L’été est là, et les barbecues sont de sortie. Place aux appareils rutilants et aux fumets enivrants ! Petits et grands, amateurs et experts, tous se réunissent pour profiter d’un des moments les plus conviviaux de l’année. Mais comment expliquer que cette pratique aux origines archaïques puisse être aussi fédératrice aujourd’hui encore ? Pour le savoir, nous avons interrogé le sociologue Ronan Chastellier.
Camping, pique-nique, barbecue… Au retour des beaux-jours, les activités de plein-air reprennent de plus belle. Qui aurait cru qu’après plus de 500 ans d’existence, la culture du barbecue serait plus forte que jamais ?
Si celle-ci s’est importée en France à partir des années 50 seulement, elle est aujourd’hui l’une des activités préférées des Français en été, mais pas que. Car la pratique a connu des évolutions depuis sa démocratisation et s’est ouverte à tous les publics et tous les goûts. Pour comprendre cette convivialité qui caractérise la pratique, un détour historique et sociologique s’impose.
Entre tradition et modernité, le barbecue de 2022 ne cesse de se réinventer
Les origines sociales du barbecue : de sa démocratisation au milieu du XXème siècle à aujourd’hui, il a gagné toutes les franges de la population.
Si le barbecue est une pratique ancienne de plus de 500 ans, sa démocratisation, elle, ne date que du XXème siècle. L’une des raisons est la création en 1952 des barbecues à couvercle imaginés par Georges Stephen, l’inventeur du barbecue Weber, qui enthousiasme de par la qualité de la cuisson.
Mais si le barbecue fait fureur aux États-Unis, en France, il n’en est pas de même. Cela va changer après la Seconde Guerre mondiale. La raison ? L’arrivée des GI a apporté un vent de culture américaine sur le Vieux Continent. Cinéma, télévision, musique et même gastronomie…
L’American Way of Life s’exporte rapidement en France. C’est la période des Trente Glorieuses, les ménages sont plus à l’aise financièrement et les classes moyennes s’éloignent des villes pour s’établir en banlieue dans des maisons avec jardin.
Aujourd’hui, 6 Français sur 10 possèdent un barbecue ou une plancha (sondage BVA pour Weber). Un chiffre qui s’est accru au fil des confinements : en deux ans, le marché a progressé de 15% [1]. L’enfermement obligé et la météo avantageuse a poussé les ménages à davantage de repas partagés, notamment en plein air.
────────────────────
◆ ÉNONCÉ DU PROBLÈME 1
Reproduisez à l’identique le passage de l’article sur le barbecue qui s’ouvre sur les mots « L’été est là, et » et se clôt sur « que jamais ? ».
◆ ÉNONCÉ DU PROBLÈME 2
Poursuivez la rédaction de l’article sur le barbecue en reprenant immédiatement après sa dernière phrase.

◆ Entrées indiquant l’emplacement des objets
────────────────────
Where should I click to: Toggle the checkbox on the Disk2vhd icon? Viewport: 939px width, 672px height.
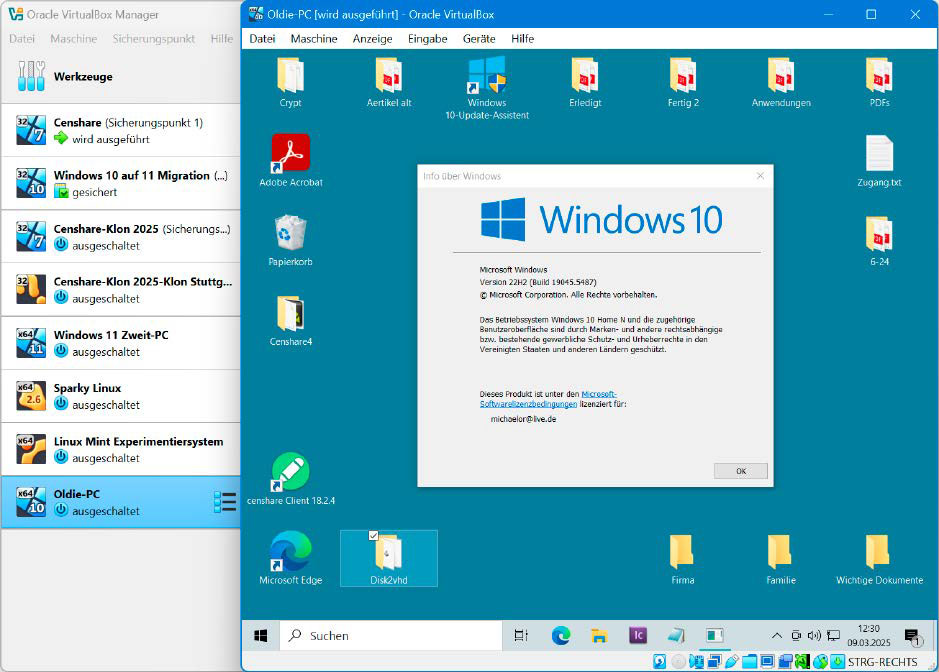click(374, 537)
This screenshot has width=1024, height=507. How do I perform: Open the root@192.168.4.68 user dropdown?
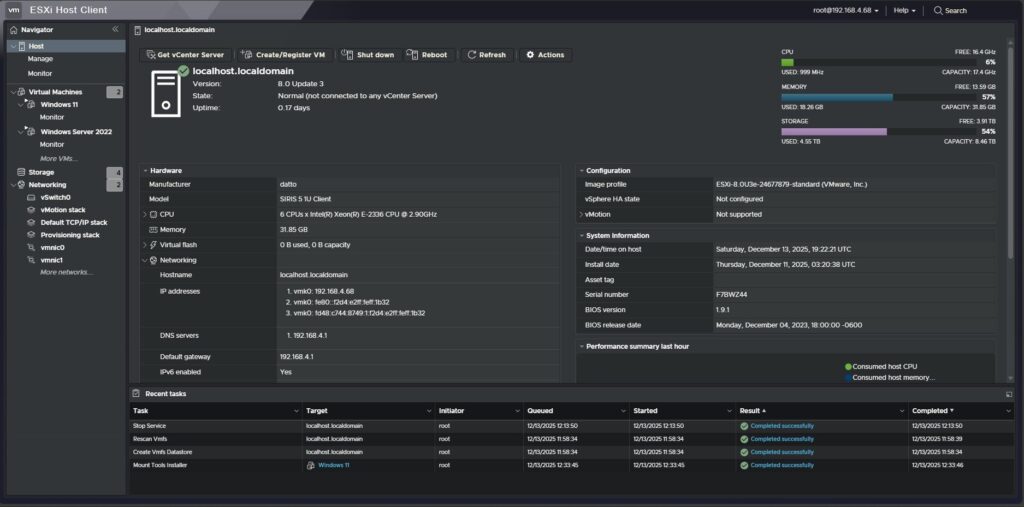click(848, 10)
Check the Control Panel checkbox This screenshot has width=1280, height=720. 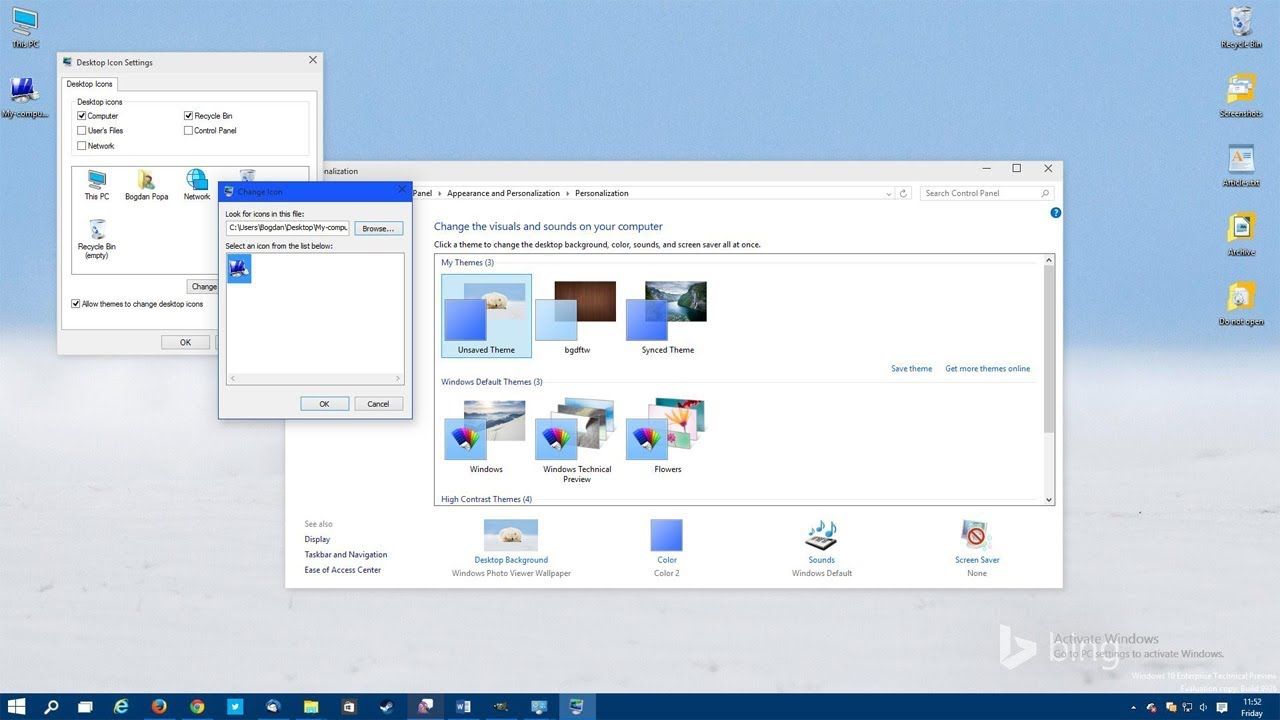click(188, 130)
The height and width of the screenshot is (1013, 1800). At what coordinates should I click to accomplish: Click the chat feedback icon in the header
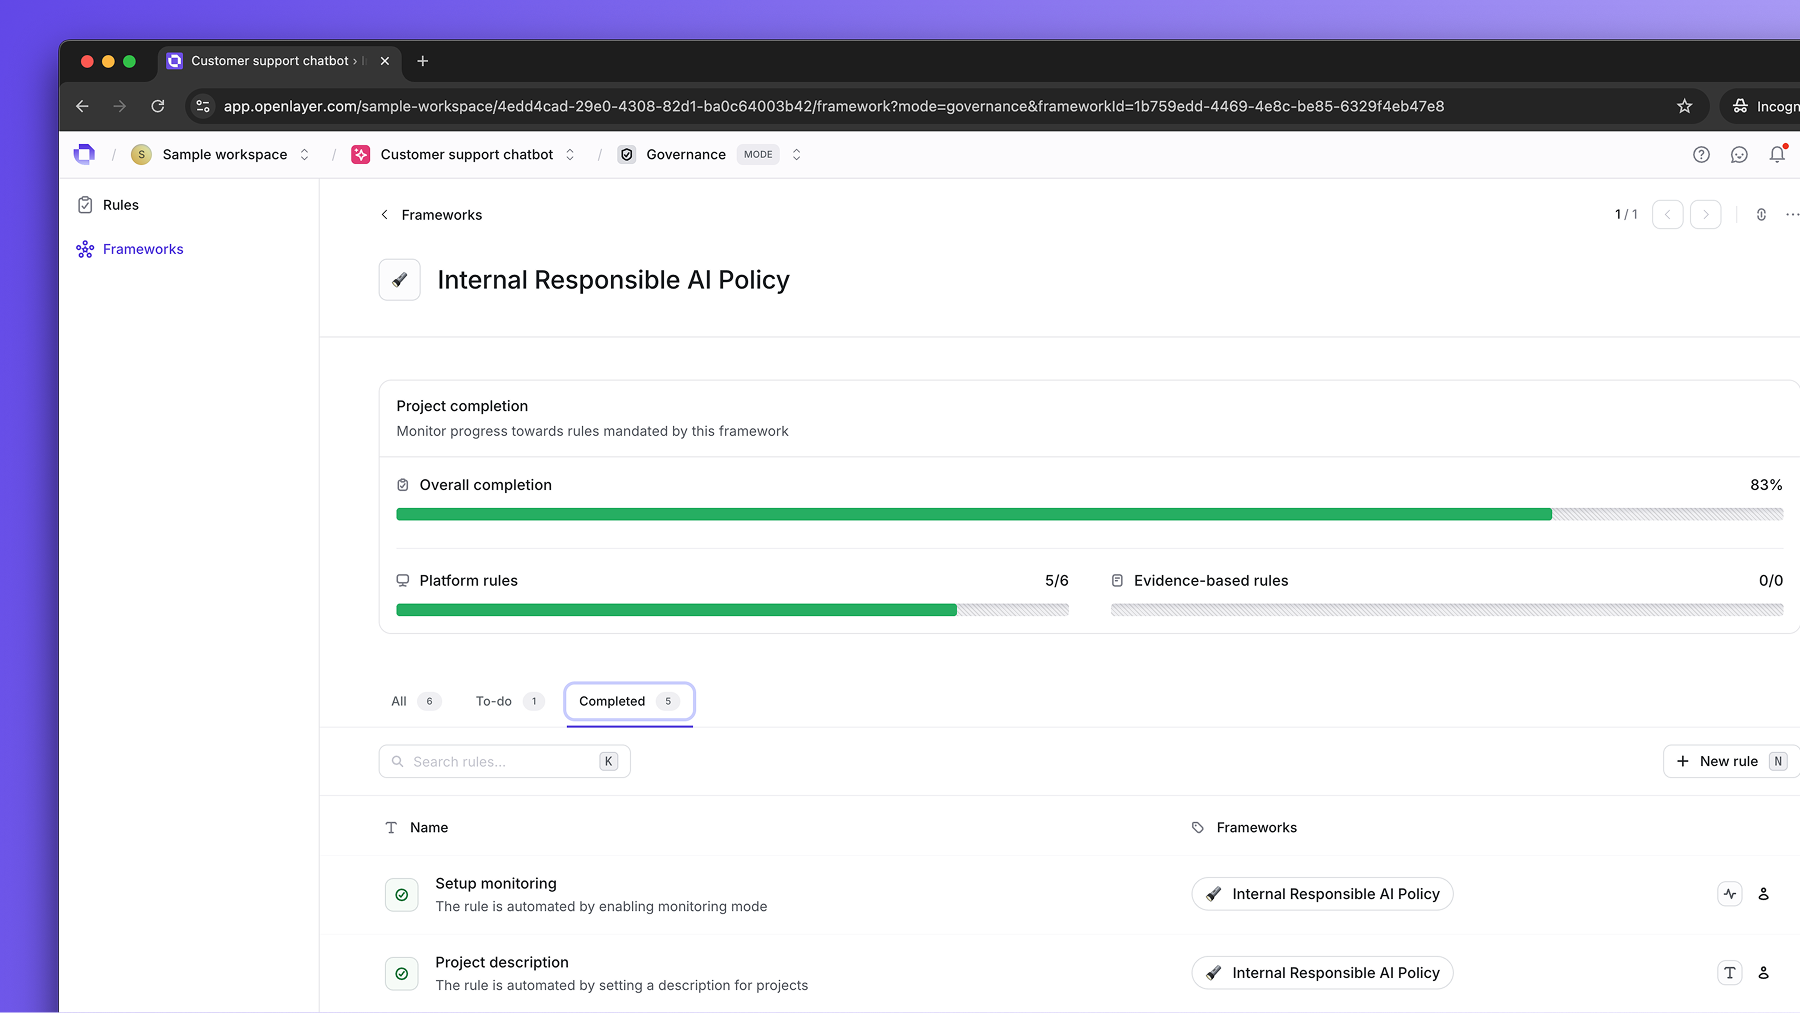click(1739, 154)
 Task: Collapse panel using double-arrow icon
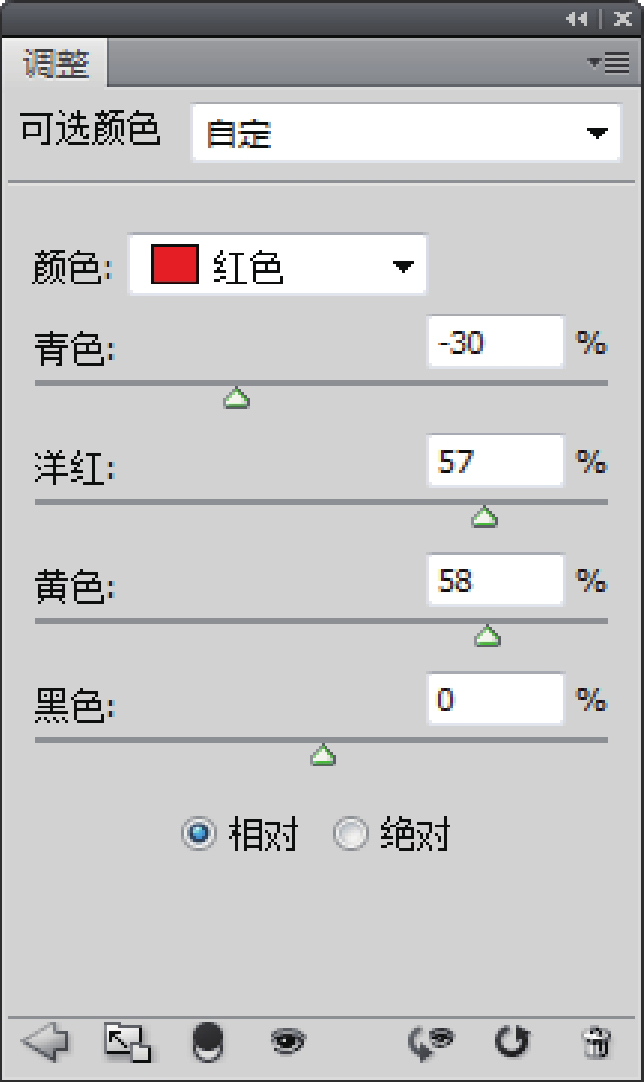[x=576, y=19]
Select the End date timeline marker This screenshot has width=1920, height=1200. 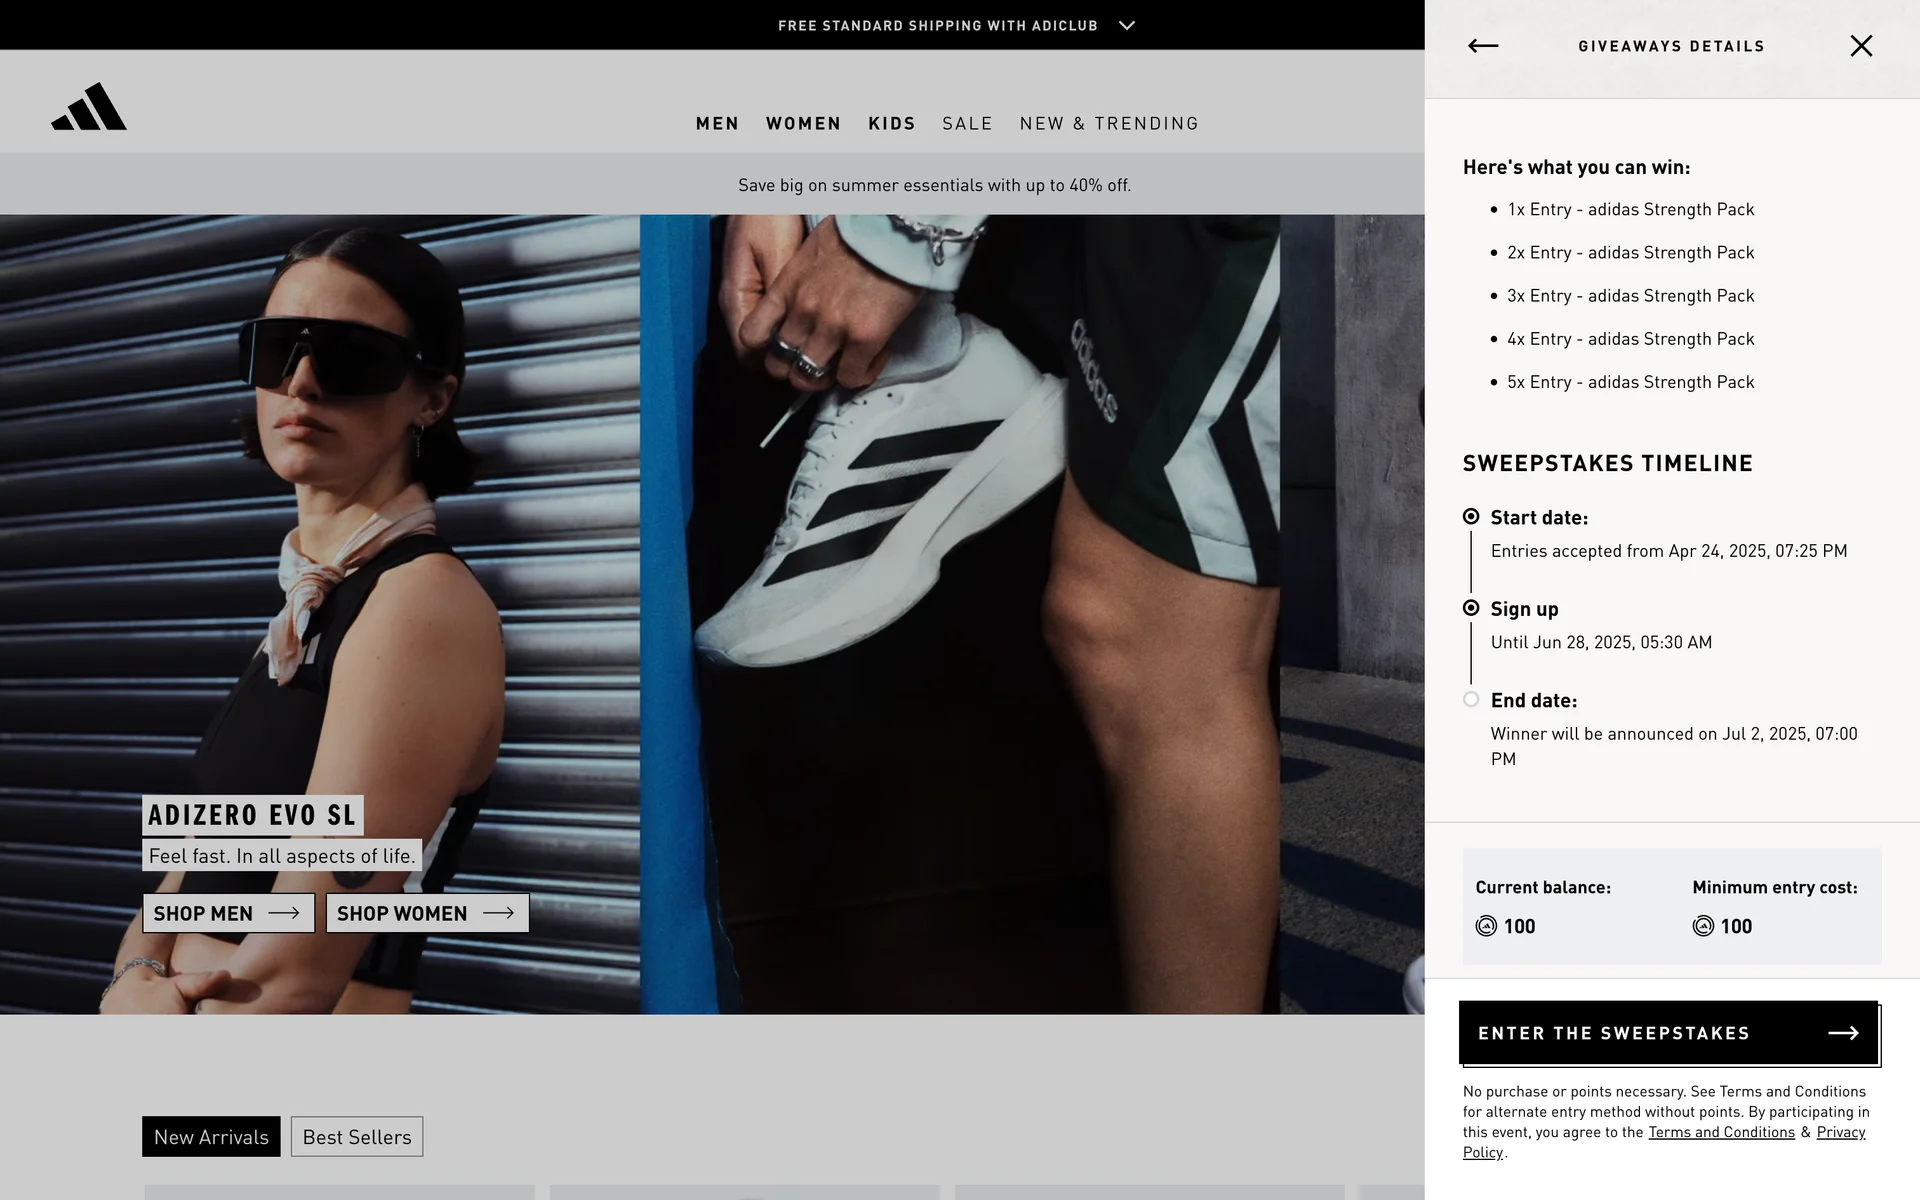1471,700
────────────────────
◆ RÉSULTAT DE L’EXERCICE 1
L’été est là, et les barbecues sont de sortie. Place aux appareils rutilants et aux fumets enivrants ! Petits et grands, amateurs et experts, tous se réunissent pour profiter d’un des moments les plus conviviaux de l’année. Mais comment expliquer que cette pratique aux origines archaïques puisse être aussi fédératrice aujourd’hui encore ? Pour le savoir, nous avons interrogé le sociologue Ronan Chastellier.
Camping, pique-nique, barbecue… Au retour des beaux-jours, les activités de plein-air reprennent de plus belle. Qui aurait cru qu’après plus de 500 ans d’existence, la culture du barbecue serait plus forte que jamais ?

◆ RÉSULTAT DE L’EXERCICE 2
Désormais, chacun peut avoir un barbecue chez soi. Barbecue à charbon, à gaz, électrique… Il se pratique aussi bien en terrasse que sur un balcon. Pour répondre à la forte demande, il en existe de toutes tailles, pour tous budgets et pour toutes les expertises.
Ce large marché permet à chaque classe sociale de trouver le barbecue qui lui convient, que ce soit pour préparer les incontournables merguez et chipolatas ou pour animer une garden-party chic.
Autre changement : la féminisation de la pratique. Certes, celle-ci reste en grande majorité masculine, mais se féminise peu à peu. La preuve en est avec l’arrivée d’équipes féminines au Championnat de France de barbecue. Le traditionnel barbecue au charbon de bois a certes évolué, mais son esprit festif attire toujours autant.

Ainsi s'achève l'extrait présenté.